The impact of obesity, sex, and diet on hepatic glucose production in cats
. American Journal of Physiology-Regulatory Integrative and Comparative Physiology 2009
Kley S, Hoenig M, Glushka J, Jin ES, Burgess SC, Waldron M, Jordan ET, Prestegard JH, Ferguson DC, Wu S, Olson DE. The impact of obesity, sex, and diet on hepatic glucose production in cats. Am J Physiol Regul Integr Comp Physiol 296: R936-R943, 2009. First published February 4, 2009; doi:10.1152/ajpregu.90771.2008.-Obesity is a risk factor for type 2 diabetes in cats. The risk of developing diabetes is severalfold greater for male cats than for females, even after having been neutered early in life. The purpose of this study was to investigate the role of different metabolic pathways in the regulation of endogenous glucose production (EGP) during the fasted state considering these risk factors. A triple tracer protocol using (H2O)-H-2, [U-C-13(3)] propionate, and [3,4-C-13(2)] glucose was applied in overnight-fasted cats (12 lean and 12 obese; equal sex distribution) fed three different diets. Compared with lean cats, obese cats had higher insulin (P < 0.001) but similar blood glucose concentrations.
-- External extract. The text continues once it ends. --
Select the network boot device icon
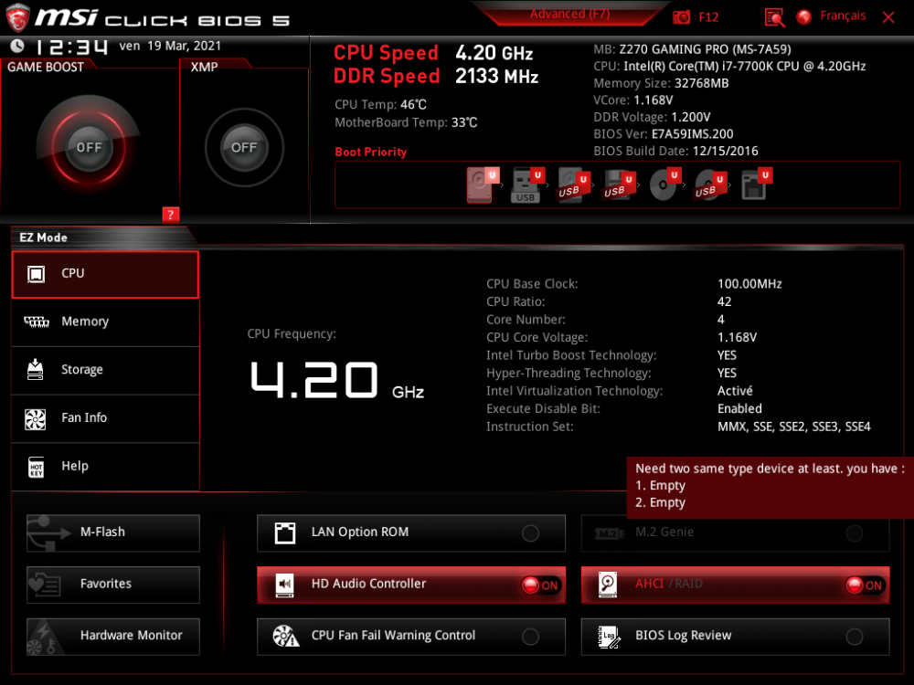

EGP was lower in obese cats (P < 0.001) due to lower glycogenolysis and gluconeogenesis (GNG; P < 0.03). Insulin, body mass index, and girth correlated negatively with EGP (P < 0.003). Female obese cats had similar to 1.5 times higher fluxes through phosphoenolpyruvate carboxykinase (P < 0.02) and citrate synthase (P < 0.05) than male obese cats. However, GNG was not higher because pyruvate cycling was increased 1.5-fold (P < 0.03). These results support the notion that fasted obese cats have lower hepatic EGP compared with lean cats and are still capable of maintaining fasting euglycemia, despite the well-documented existence of peripheral insulin resistance in obese cats. Our data further suggest that sex-related differences exist in the regulation of hepatic glucose metabolism in obese cats, suggesting that pyruvate cycling acts as a controlling mechanism to modulate EGP. Increased pyruvate cycling could therefore be an important factor in modulating the diabetes risk in female cats.